In with the Connected Age: an agreeably messy digital landscape where students and workers get points, or "badges," for lifelong learning, where collaborative input is king and where hierarchies are for dinosaurs.
Such was the seismic and necessary shift spelled out Friday by Dr. Cathy Davidson, a distinguished scholar of the history of technology, who spoke to more than 200 people at the Hilton Vancouver Washington.
Davidson gave her talk, "Finding Our Future in the Digital Economy," as part of the Columbia River Economic Development Council's quarterly luncheon. It was also part of #nextchapter, Vancouver's annual digital literacy program, aimed at sparking a communitywide discussion of the most compelling trends of the emerging digital economy.
The program's reading selection is Davidson's book, "Now You See It: How Technology and Brain Science Will Transform Schools and Business for the 21st Century."
During her presentation Friday, Davidson said we're stuck in Industrial Age thinking, teaching and working even as digital technology rapidly changes everything. The Internet isn't going away, she said, and claims that Google dumbs people down are wrongheaded. Instead, we need a community-based movement to reform education to teach people not only how to use digital tools but to do so ethically and thoughtfully.
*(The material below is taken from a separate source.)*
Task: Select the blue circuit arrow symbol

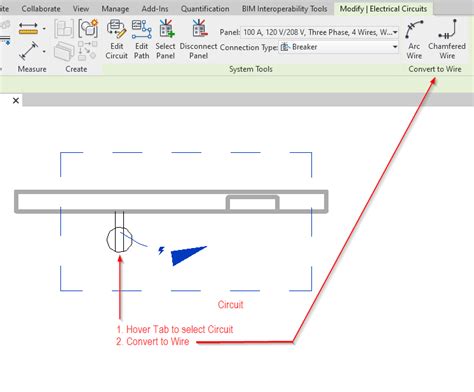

Unfortunately, Davidson said, "all schooling (is) rooted in a tradition to retrain human nature" to punch a clock and meet a production goal in a factory-minded setting. And sending kids off to "boot camps" to learn how to choose the right answer from four options on a standardized test is nonsense, she said. "That's not how the real world works," she said.
Not everyone agreed with everything Davidson had to say.
At one point, as Davidson upbraided the clock-punching, top-down ways of our past, a person in the audience could be overheard saying her present-day bakery wouldn't run too terribly well if her employees showed up whenever.
In her 2011 book, "Now You See It," the focus of the #nextchapter discussion, Davidson said multitasking isn't necessarily bad for us. "What if we thought of new digital ways of thinking not as multitasking but multi-inspiring, as potentially creative disruption of usual thought patterns," she writes.
But that and other points in the book have come under attack. In a review of the book on Slate.com, Annie Murphy Paul, an author and journalist who writes about how we learn, cited Stanford University research that shows "people are inherently lousy at multitasking." That research also demonstrates that heavy multitaskers "are actually less effective at filtering out irrelevant information and at shifting their attention among tasks than others," Paul wrote.
Nevertheless, an impassioned Davidson called for big changes, including letting students lead the way in higher education ("They always set the bar higher") and to replace letter grades with a system embraced by the open-source software movement: badges for lifelong learning.
Under that system, people earn points for the collaborative contributions they make in solving problems. "Our education system misses that entirely," she said.
Davidson holds two distinguished chairs at Duke University: the Ruth F. DeVarney Professor of English and the John Hope Franklin Humanities Institute Professor of Interdisciplinary Studies, where she co-directs the Ph.D. Lab in Digital Knowledge.